(OBJECTIFS)
**1.** Répondez aux questions suivantes à partir de l'article sur le Fundamental Monodrama Festival ci-dessous :
(a) Quelle édition du festival s'est achevée, et dans quel lieu ?
(b) En quelle année Julien Mabiala Bissila a-t-il connu et fui la guerre civile ?
(c) À qui le récit Crabe rouge est-il dédié ?
**2.** Reproduisez à l'identique le passage de l'article sur le Fundamental Monodrama Festival qui va de "d'Lëtzebuerger Land vom" jusqu'à "et Forge Arts." inclus.

(EXTRAIT DU TEXTE)
« Ecrire, écrire, écrire… »

d'Lëtzebuerger Land vom 23.06.2023

La treizième édition du Fundamental Monodrama Festival s’est achevée le week-end dernier à la Banannefabrik où pendant dix jours il a donné à voir moult performances. Nous y étions samedi dernier pour une soirée qui restera longtemps en mémoire. En effet, nous y avons découvert en première mondiale une pépite : Après une longue Apnée de et avec le Congolais Julien Mabiala Bissila, mis en scène par le Nigérien Béto, complice de Steve Karier et de son festival depuis 2011, et coproduit par Fundamental et Forge Arts.

Après une longue Apnée est un texte fort et personnel, beau et subtil, poétique et humoristique, qui, au départ, n’a pas été pensé pour la scène. Ce récit autobiographique de Julien Mabiala Bissila, qui est auteur mais aussi comédien et metteur en scène, dit la nécessité d’écrire : « L’écriture vous fait revivre, elle vous donne quelque chose de vital ». Ce texte aux résonances plurielles, historiques et contemporaines, s’entend comme confidence, entre témoignage, essai critique et journal intime, pour celui qui, en 1997, a connu et fui la guerre civile qui a ravagé son pays, le Congo-Brazzaville. Une écriture qu’il dit lui-même cathartique et qui n’a été possible que des années plus tard, « après une longue apnée ». Car comment dire l’horreur de la guerre, nommer l’innommable, les massacres, les viols, les exactions, comment dire l’impuissance face à la barbarie et la culpabilité, comment revenir à la vie et se reconstruire ? « Écrire, écrire, écrire… », refaire le chemin vers ce passé traumatique pour témoigner, se raconter, dire pour ne pas oublier car « le silence est une torture ».

La parole prend une nouvelle dimension au plateau. Le comédien fait résonner les mots et donne du relief au récit. Julien Mabiala Bissila fait entendre des épisodes très intimes. Flashback. Nous sommes en 1997. Une foule est en route fuyant la guerre, les camps de réfugiés sont tenus par les Angolais, les cruels miliciens et les « ingénieurs du sang » commettent le pire. Partout des cadavres, des viols, le chaos, les populations qui ont faim, la prison à ciel ouvert, « la saison des obus » qui a démarré, le silence des médias, le train avec une centaine de soldats sur le toit, la longue marche vers la forêt, le couloir humanitaire... Les souvenirs rejaillissent, fragmentés, morcelés, déchirés. Julien Mabiala Bissila évoque ses rencontres sur le chemin de l’exode, Rosie et son fils, il repense à ses proches « ma mère c’est aussi les femmes que j’ai rencontrées », retrouve la case de sa grand-mère au retour à Brazzaville, raconte l’écriture de Crabe rouge, récit dédié aux disparus du Beach, évoque l’ami Alino, le besoin de vérité et la colère qui fait écrire.

(DONNÉES AFFICHÉES)
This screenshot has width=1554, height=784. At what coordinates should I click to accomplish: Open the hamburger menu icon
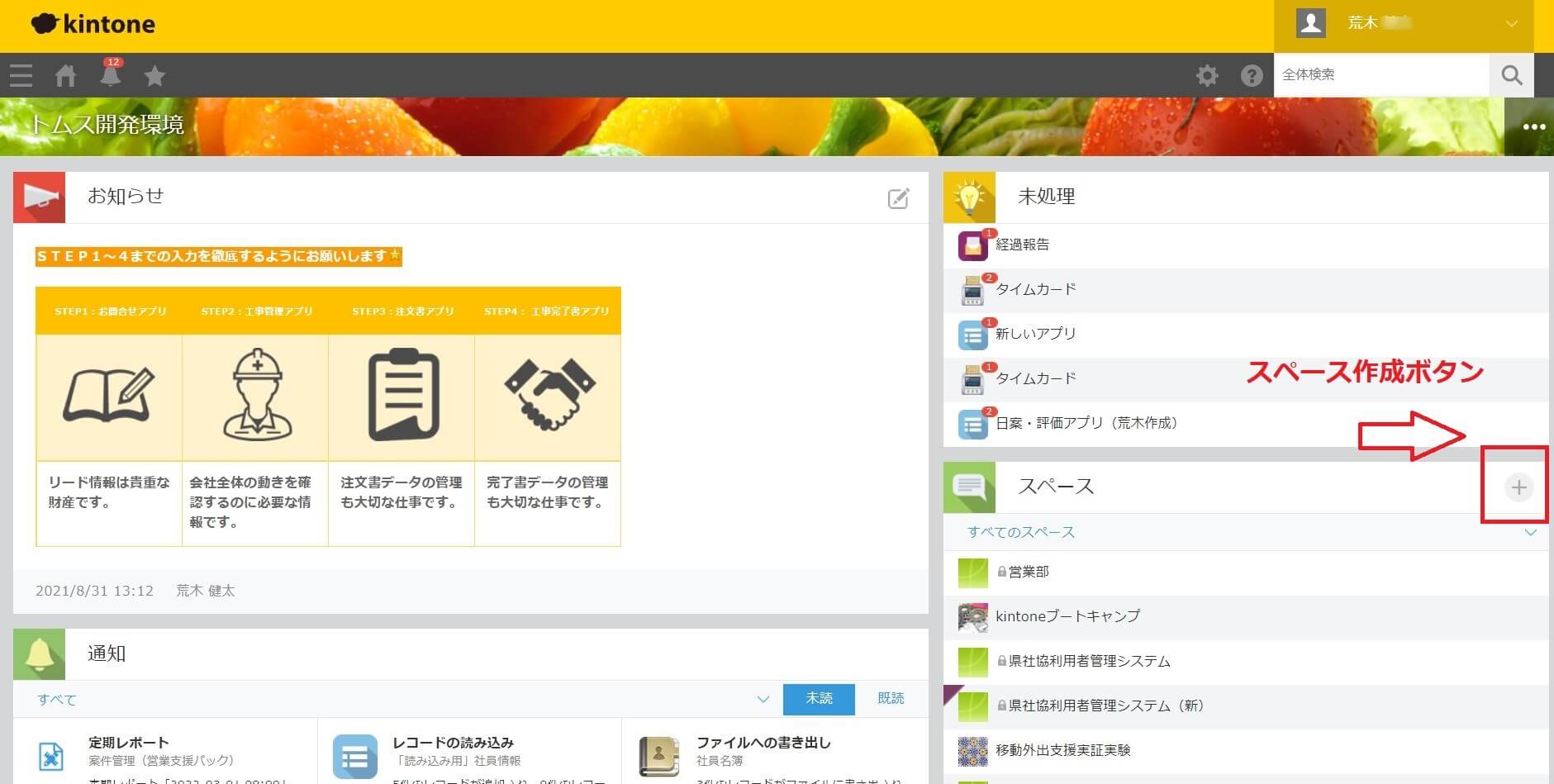(x=21, y=75)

(RÉPONSES COMPLÈTES)
**1.**
(a) La treizième édition, à la Banannefabrik.
(b) En 1997.
(c) Aux disparus du Beach.

**2.**
d'Lëtzebuerger Land vom 23.06.2023

La treizième édition du Fundamental Monodrama Festival s’est achevée le week-end dernier à la Banannefabrik où pendant dix jours il a donné à voir moult performances. Nous y étions samedi dernier pour une soirée qui restera longtemps en mémoire. En effet, nous y avons découvert en première mondiale une pépite : Après une longue Apnée de et avec le Congolais Julien Mabiala Bissila, mis en scène par le Nigérien Béto, complice de Steve Karier et de son festival depuis 2011, et coproduit par Fundamental et Forge Arts.